Mourning at the passing of an old doll
And it isn’t even my doll!
CAUTION: Contains subject matter dealing with depression and mental health issues. Also a photo that is best viewed on a large display. And a gratuitous tag mentioning Roz Warren because she dared me to. Anyway, this story is similar to my usual Conversations with My Wife but lacks the humor and warmth I try to bring out in those. So if you’re not having a good day, you should probably take a pass on this one.
Yesterday when we sat down to breakfast, Deb’s doll, Miss Potts¹, was sitting on the dining table, rather than her place over on the side table next to the window. Miss Potts is basically made out of small flower pots—too small to be actually useful—plus twine and straw and little cloth hands & feet. Several of her pots were broken.
ME: (pointing at the doll) What happened?
DEB: Oh, I was trying to do something quickly, and I bumped her, and she hit the floor and broke. Both her right arm and her right leg. The pots shattered, so there’s no way to glue her back together, there’s too many pieces. So I guess it only makes sense to throw her out.
Deb collects dolls. I collect dragons. We both collect books. We both feel the impending weight of downsizing when we move into our retirement home in 5–10 years. Deb has already started on the basement, our default location² for anything we need to get out of the way. At some point we will also need to get rid of nicknacks, artwork, furniture, and books.
And dolls.
For some reason, losing Miss Potts makes me very, very sad. Silly, I know. It’s not even my doll. But it’s one that Deb’s Mom & Dad bought for her on a vacation they were on together, before I came into the family; there was no special occasion, they just saw that it delighted her. With her departure, it’s like pieces of joy and delight are being taken from us, suddenly, for no reason, other than inevitability and age and being sensible³ and The End Of All Things. And now I am very, very sad.
Could be a 2020 thing. Could be my depression manifesting at an inconvenient time (mental illness does that — I tip my hat to Aimée Gramblin for being open about the subject, and encouraging others). Could be the holidays are coming, and the Trump Pandemic promises to make this season even more of a descent into Hell than usual.
ME: Well. Okay. Makes sense, I guess. We can’t keep all the dolls.
DEB: I don’t see how.
ME: But… we get to take Mrs. Wood with us, right? And Jesta?
DEB: I don’t know why not.
Most of Deb’s dolls are just cute little things that don’t mean much to me. But Mrs. Wood and Jesta have become special to me, maybe because I pass them every day on our stairs. They’re different. I’ve gotten very attached to them. And apparently to Miss Potts, maybe because she sits with us every day out on our porch.
Sat with us every day.
No more.
And thus we begin the journey to The End Of All Things. The end of happiness. The end of being useful, as my traumatic brain injury from many years ago inevitably aligns with my impending dementia (both my parents had Alzheimers) to rob me of my memories, my capabilities, my sense of self, and possibly even of my love for my dearest friend and partner. Although I plan to do whatever I need to force my final departure before that last happens. There are greater burdens to place on loved ones than a messy house full of lost memories.

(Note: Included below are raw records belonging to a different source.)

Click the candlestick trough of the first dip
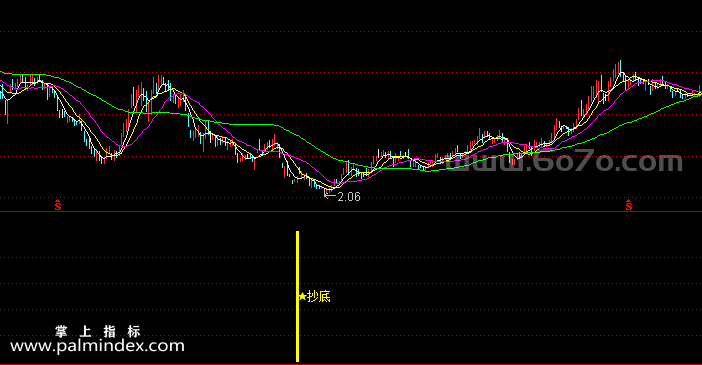The width and height of the screenshot is (702, 365). coord(103,159)
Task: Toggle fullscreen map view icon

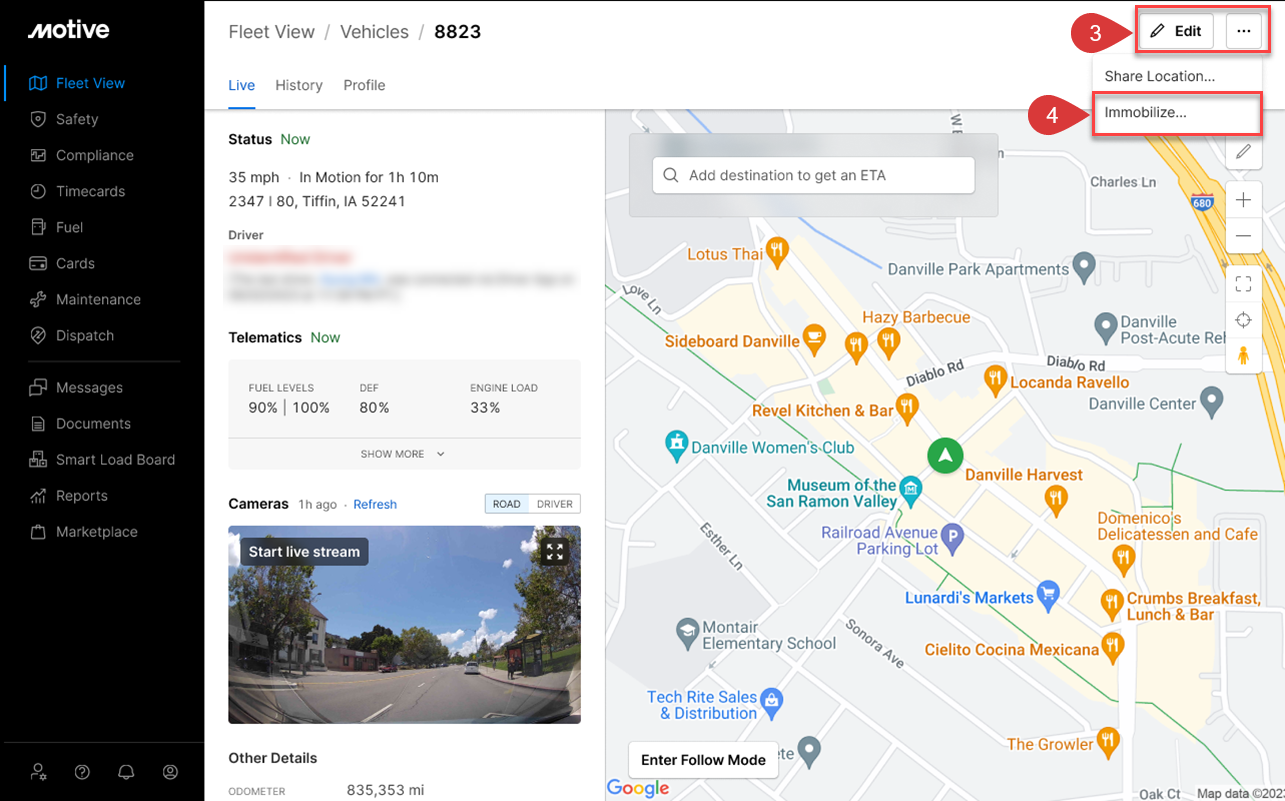Action: pos(1243,285)
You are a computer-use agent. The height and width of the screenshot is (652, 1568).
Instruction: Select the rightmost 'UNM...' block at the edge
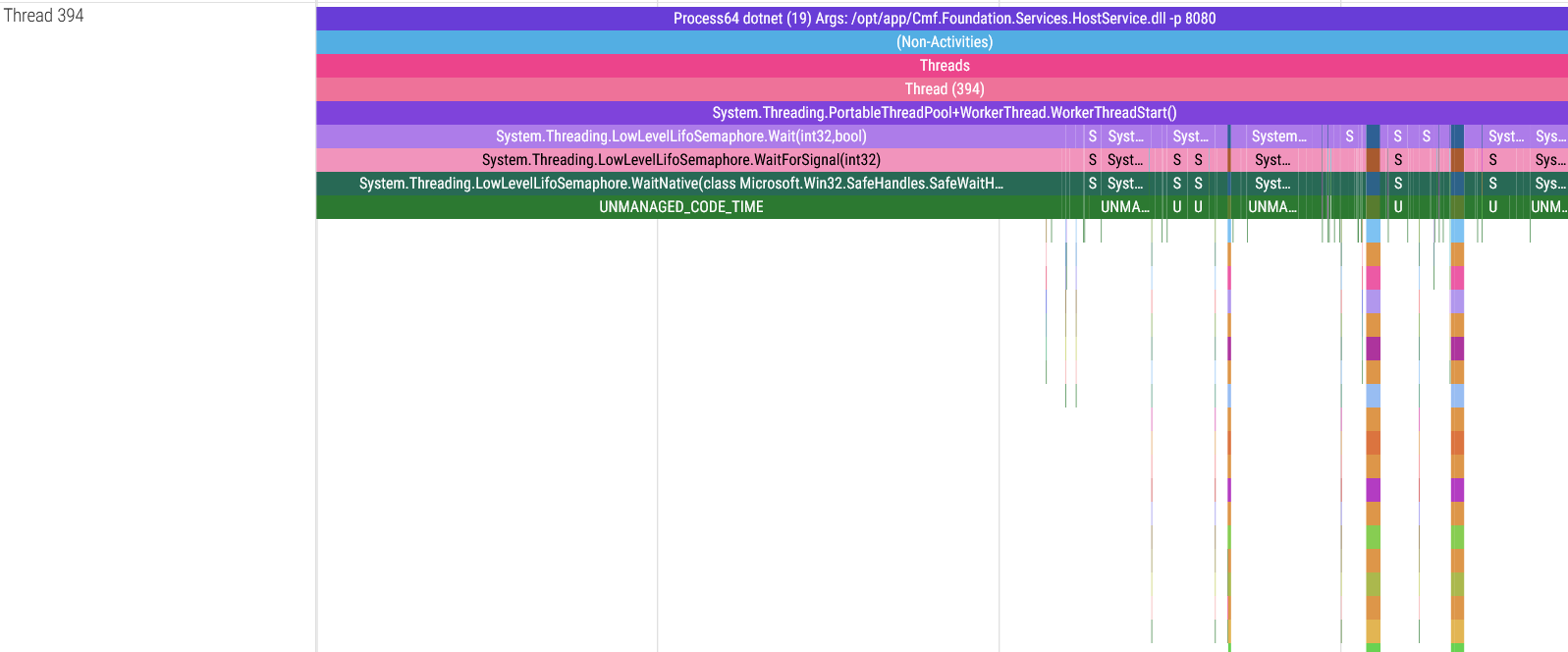[1548, 207]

Depression. Not much fun. In case you were wondering.
ME: Can you not throw her out just yet? I’d like to take a picture.
DEB: Okay.
So I sit Miss Potts on her side table for the last time. One last picture. Then I leave her there. It’s more appropriate that Deb be the one to say the last goodbye.
DEB: (later) So I saw you left her on the side table. She really doesn’t look so bad, really. Just a broken arm and leg. We keep people around who are much worse than that, right? I think she’ll be okay there. Don’t you think?
So… maybe we can wait a little to begin The End Of All Things.
¹Not her actual name. Turns out Deb never gave her one. But she’s made out of flower pots, so why not?
²We have a kind-of-attic over the garage. When we moved in I put all my computer boxes up there, the ones I hung on to in case I ever had to return equipment under warranty. I have not been back up there since 2001. All the equipment is well out of warranty, so the boxes are worthless; OTOH, no way am I going to fight two decades worth of spiders and varmints who have been living up there quite happily.
³Deb’s Mom did not want to leave her apartment after Dad died, even though it was bigger than she needed, because she couldn’t bear to give up her stuff. So we did what we needed to so that she could stay there, until she went into hospice care a few days before she died. Deb & I never regretted it. Then my parents, who had assured us for years that everything was taken care of for them to transition into a retirement community (and my mother’s career in the decades before she retired was to assist people making that transition, so we never asked questions) suddenly announced that they were never moving; we were NOT able to do much for them (long story), although my sister tried hard. In both cases, cleaning up the apartment/townhouse was a chore, so Deb & I vowed we would never subject our families to that. And thus before we make that final move, Everything Must Go.